14. The computer readable medium of claim 13, further comprising computer program instructions defining the step of transmitting a career recommendation to a computer accessible by the candidate, the career recommendation being associated with the career path for the candidate.

15. The computer readable medium of claim 13, wherein the computer program instructions defining the step of obtaining a candidate's career information further comprises computer program instructions defining the step of receiving the candidate's career information.

16. The computer readable medium of claim 13, wherein the computer program instructions defining the step of obtaining a candidate's career information further comprises computer program instructions defining the step of retrieving the candidate's career information from a memory.

17. The computer readable medium of claim 13, further comprising computer program instructions defining the steps of:

automatically extracting the stored employment history information from a plurality of stored resumes;

automatically extracting the stored education information from the plurality of stored resumes; and

building a career graph from the extracted employment history information and extracted education information, wherein the career graph comprises vertices and paths, each vertex in the vertices representing a career phase and each path connecting two vertices.
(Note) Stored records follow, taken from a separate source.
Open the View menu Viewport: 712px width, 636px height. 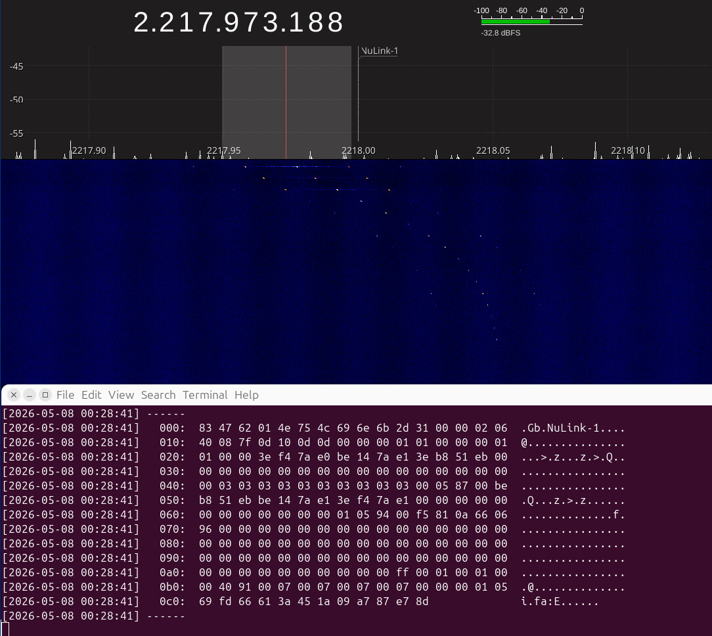click(122, 395)
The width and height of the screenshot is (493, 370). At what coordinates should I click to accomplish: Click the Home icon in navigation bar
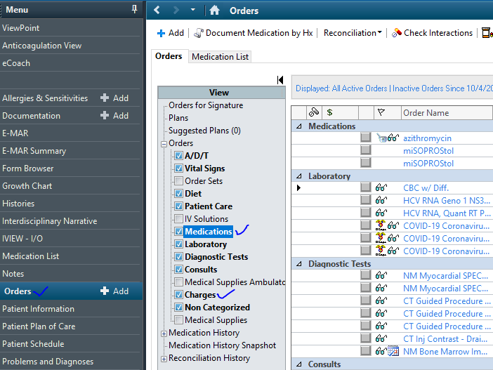[x=215, y=11]
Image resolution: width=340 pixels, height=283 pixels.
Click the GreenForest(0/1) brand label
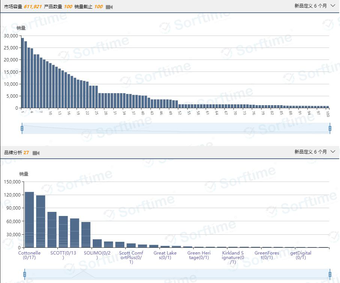pos(267,255)
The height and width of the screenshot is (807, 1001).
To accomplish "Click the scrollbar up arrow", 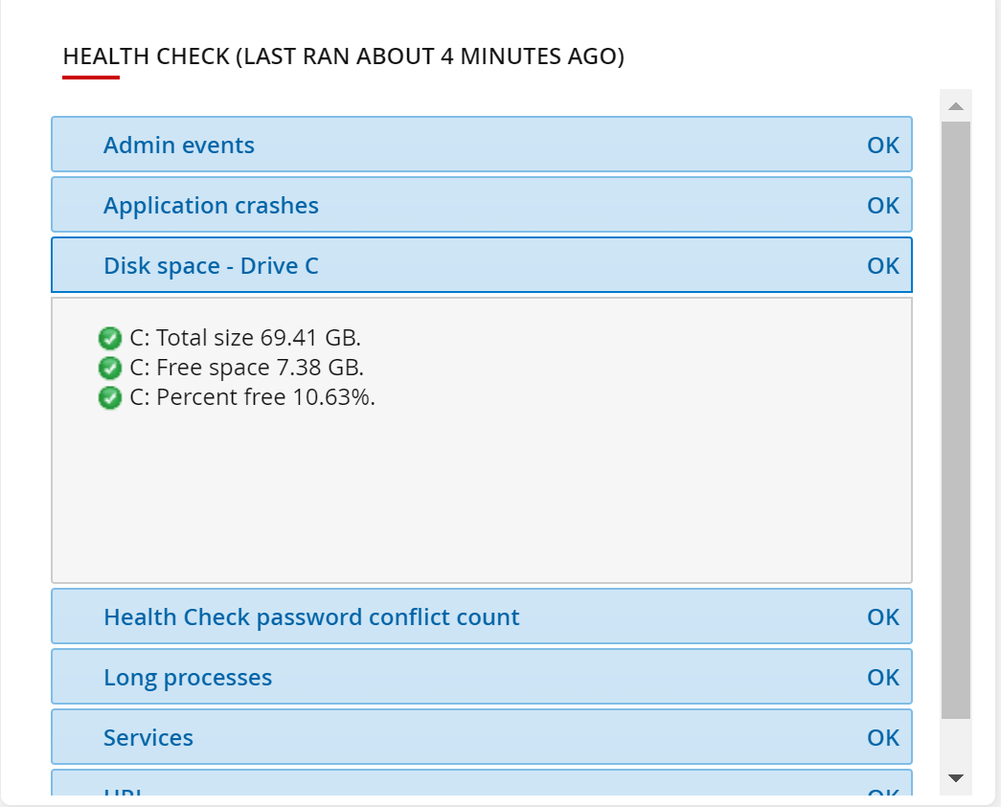I will pyautogui.click(x=955, y=105).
18. The computer readable medium of claim 17, further comprising computer program instructions defining the step of determining the career path for the candidate based on the career graph.

19. The computer readable medium of claim 18, wherein the computer program instructions defining the step of transmitting a career recommendation further comprises computer program instructions defining the step of transmitting one or more of a salary, skills, organization, and title associated with the career path.

20. The computer readable medium of claim 19, further comprising computer program instructions defining the step of determining a similarity between two or more organizations.

21. The computer readable medium of claim 17, wherein the computer program instructions defining the step of building the career graph further comprises computer program instructions defining the step of building the career graph using a k-means clustering algorithm.